30.05.2016 15:33
Quelle: schweizerbauer.ch - blu
Deutschland
Milchgipfel: Milchbauern sollen 100 Millionen Soforthilfe erhalten
In Berlin beraten Politik, Produzenten, Handel und Verarbeiter an einem Milchgipfel über Massnahmen, um den Milchbauern zu helfen. Die unter den tiefen Preisen leidenden Bauern sollen Soforthilfen von mindestens 100 Millionen Euro (110 Mio. Fr.) erhalten. Bauern protestierten während des Gipfels.

Die Produzentenpreise sind in den vergangenen Wochen teils unter 20 Cent (22 Rp.) je Liter gefallen. Um die Kosten decken zu können, müssten die Bauern aber mindestens 40 Cent (44 Rp.) erhalten. 66 Prozent der deutschen Milchbauern sind derzeit nicht konkurrenzfähig, vielen droht das Aus.

Ursache des seit Monaten andauernden Preistiefs sind grosse Milchmengen auf den Märkten, dies aufgrund der Aufhebung der EU-Milchquote –, das Embargo von Russland und die verhaltene Nachfrage aus dem asiatischen Raum.

Bürgschaften und Steuererleichterungen

Damit Landwirte finanzielle Engpässe überbrücken können, soll das Hilfspaket unter anderem zusätzliche Bürgschaften und steuerliche Entlastungen umfassen, schreibt die Deutschen Presse-Agentur (dpa) am Montag. Über die genaue Höhe werde er noch Gespräche führen, sagte Bundesagrarminister Christian Schmidt (CSU) nach dem "Milchgipfel" in Berlin.

Die Agrarminister der Bundesländer waren zum "Milchgipfel" nicht eingeladen. Schmidt will sich kommende Woche mit ihnen treffen. "Auch die Länder müssen ja ihre Verantwortung mit wahrnehmen, und ich höre ja durchaus Signale, dass man das will", so der Agrarminister.

Schmidt will zudem Gespräche mit Finanzminister Wolfgang Schäuble, der Bundestagsfraktion und den Bundesländern führen, um zusätzliche Mittel für die Milchbauern über die 100 Millionen Euro hinaus zu mobilisieren. Insgesamt will Schmidt mehr als 70'000 Milchbauern unter die Arme greifen.

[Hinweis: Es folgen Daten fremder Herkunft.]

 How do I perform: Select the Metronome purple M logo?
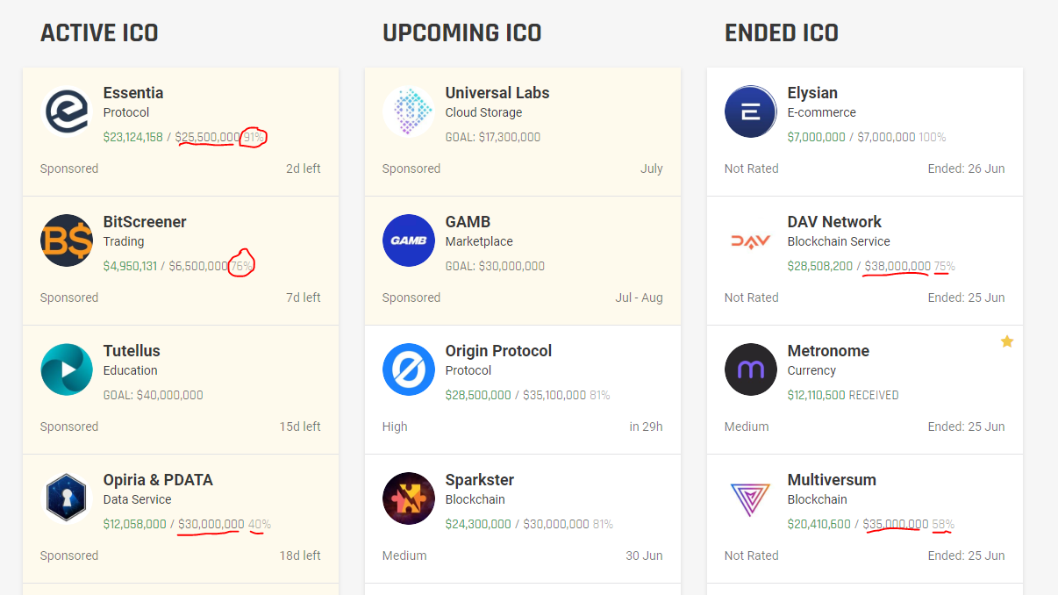[751, 369]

Gummistiefel am Brandenburger Tor

In der deutschen Hauptstadt haben sich Milchbauern zu einem Protest eingefunden. Der Bundesverband Deutscher Milchviehhalter (BDM) platzierten Gummistiefel am Brandenburger Tor. Mit dieser Aktion symbolisierten sie aufgegebene Höfe.

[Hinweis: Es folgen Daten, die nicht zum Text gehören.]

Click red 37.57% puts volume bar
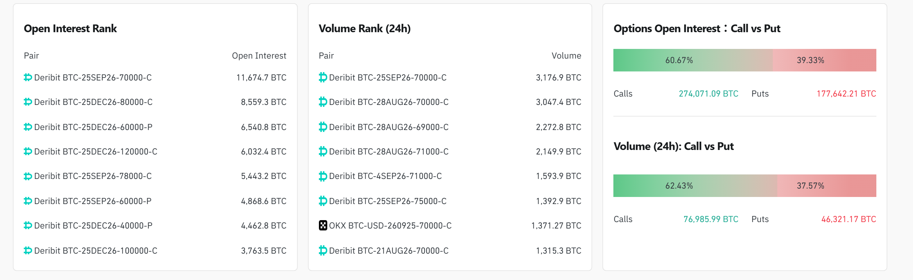Screen dimensions: 913x280 pos(827,186)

Der Vorsitzende des BDM, Romuald Schaber, sagte: "Wenn den Bauern Geld zur Verfügung gestellt wird, dann muss es an die Bedingung geknüpft werden, dass sie weniger produzieren." Um Mengen zu senken, fordert der Verband unter anderem einen Bonus von 30 Cent (33 Rp.) für das Nichtproduzieren eines Liters Milch.

Politik hat "immensen" Schaden verursacht

„Wir haben uns ganz bewusst gegen eine Demonstration mit tausenden Milchviehhaltern und für diese stillere Aktion mit nur ein paar Delegationen von Milchbauern entschieden“, so Schaber. „Sie zeigt viel deutlicher, dass die derzeitige Politik von Agrarminister Schmidt ins Leere läuft“, teilt er weiter mit.

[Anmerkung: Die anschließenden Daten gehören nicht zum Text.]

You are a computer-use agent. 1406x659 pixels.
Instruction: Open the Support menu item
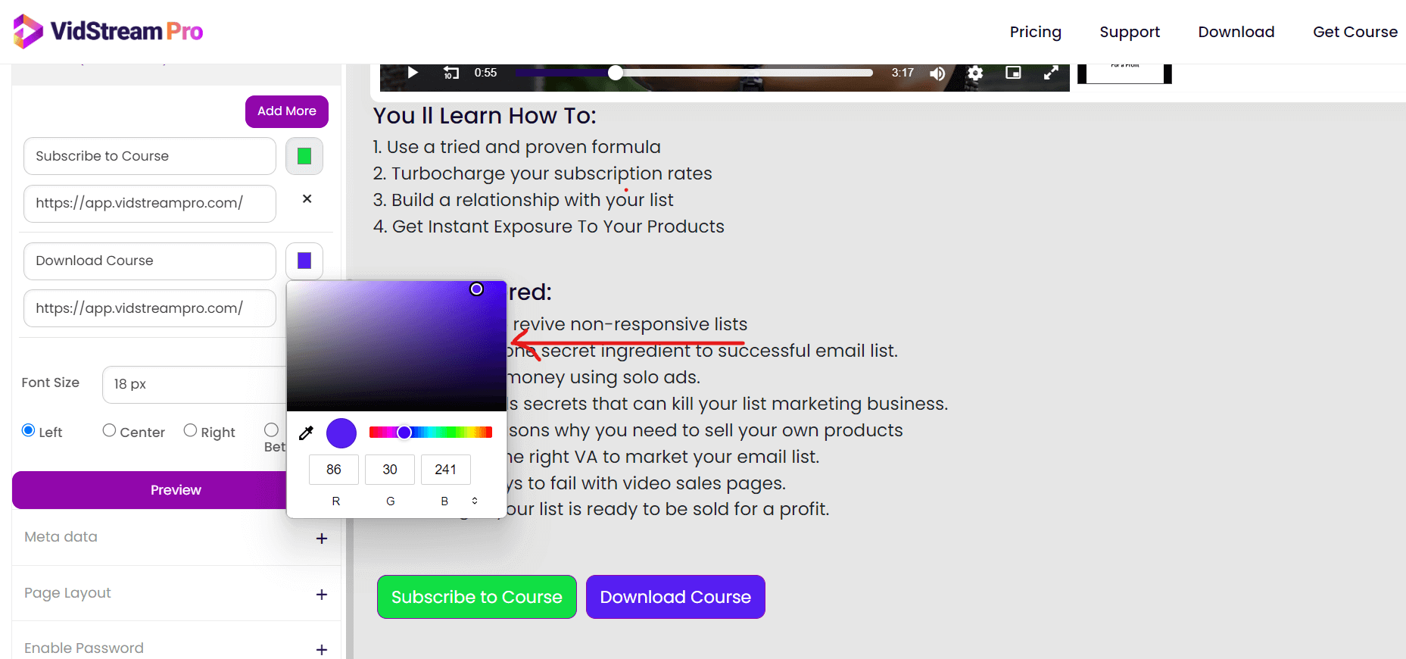pyautogui.click(x=1130, y=32)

Die Politik habe immensen Schaden angerichtet und viele Milchviehhalter schon nicht mehr erreicht. „Wir sind nicht bereit, für diesen Gipfel eine „nette“ Kulisse zu liefern – nach dem Motto „Bauern protestieren in Berlin und erhalten Hilfe vom Minister“, hält Schaber fest. Am Dienstag sollen deutschlandweit dezentrale Aktionen durchgeführt werden, wo die Ergebnisse des Milchgipfels entsprechend aufgegriffen werden sollen.

Schmidt: Absprachen über Produktionsmengen zulässig

Dass es auf dem Markt zu viel Milch hat, hat auch der deutsche Agrarminister bestätigt. Eine Drosselung soll die Produktion stabilisieren. "Wir brauchen weniger Milch für bessere Preise", sagte Schmidt gegenüber der "Passauer Neuen Presse".

Die Marktteilnehmer - Bauern und Handel – müssten sich selbst darauf einigen. Es sei in einer sozialen Marktwirtschaft "nicht Aufgabe des Staates", sich in die Preispolitik einzumischen. Doch seien Absprachen über Produktionsmengen zulässig.